→ **EXERCISE**
Could you print the stretch of lines below from the one with "This screenshot has width=1333, height=896." through the one with "the bring to", exactly as they stand and without any pictures?

→ **MATERIAL PROVIDED**
--

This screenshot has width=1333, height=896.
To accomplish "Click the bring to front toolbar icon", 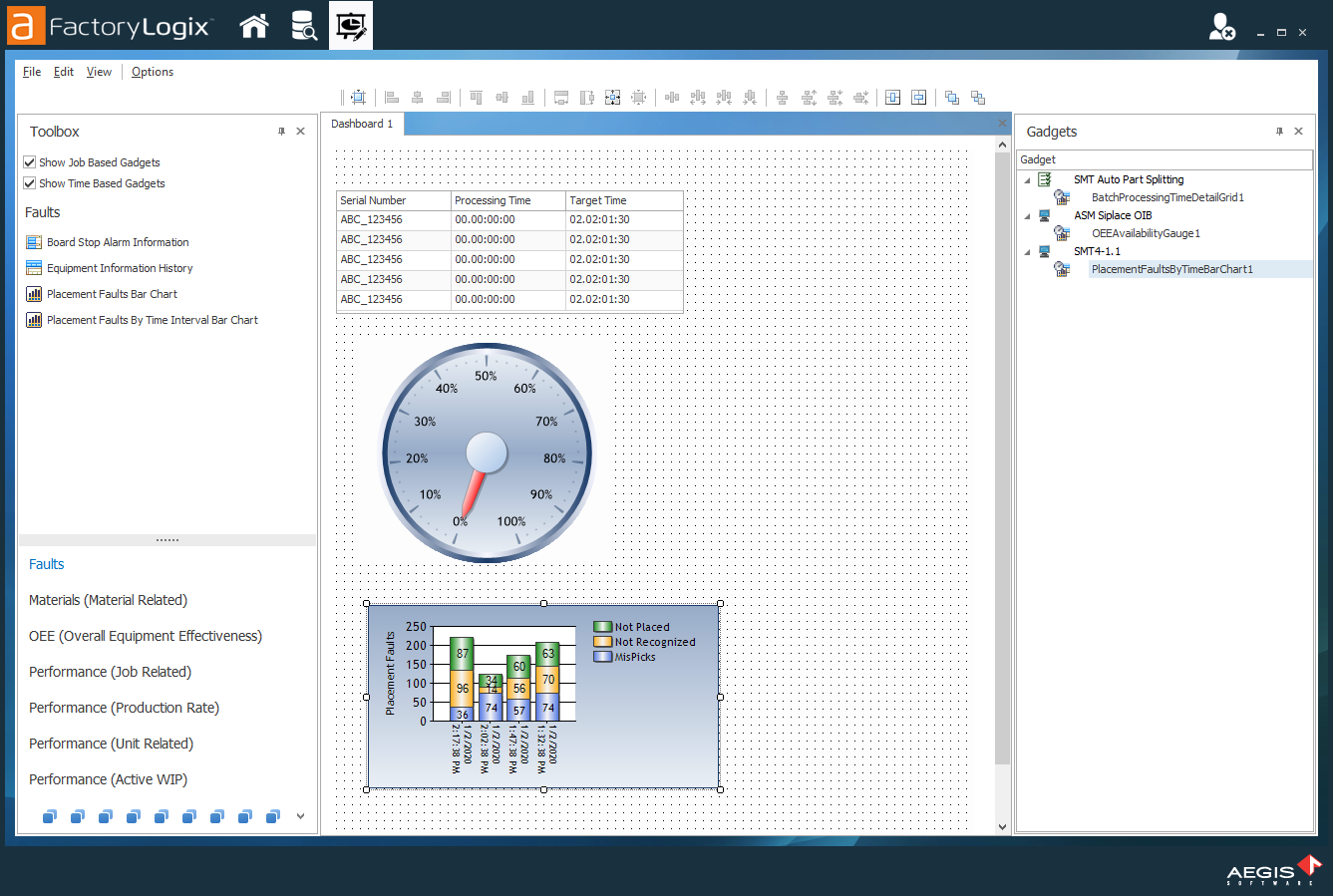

--

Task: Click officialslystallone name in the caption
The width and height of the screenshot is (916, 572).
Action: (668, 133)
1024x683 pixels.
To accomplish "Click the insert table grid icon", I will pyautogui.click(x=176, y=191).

--

→ **WORKED SOLUTION**
This screenshot has width=1333, height=896.
To accomplish "Click the bring to front toolbar icon", 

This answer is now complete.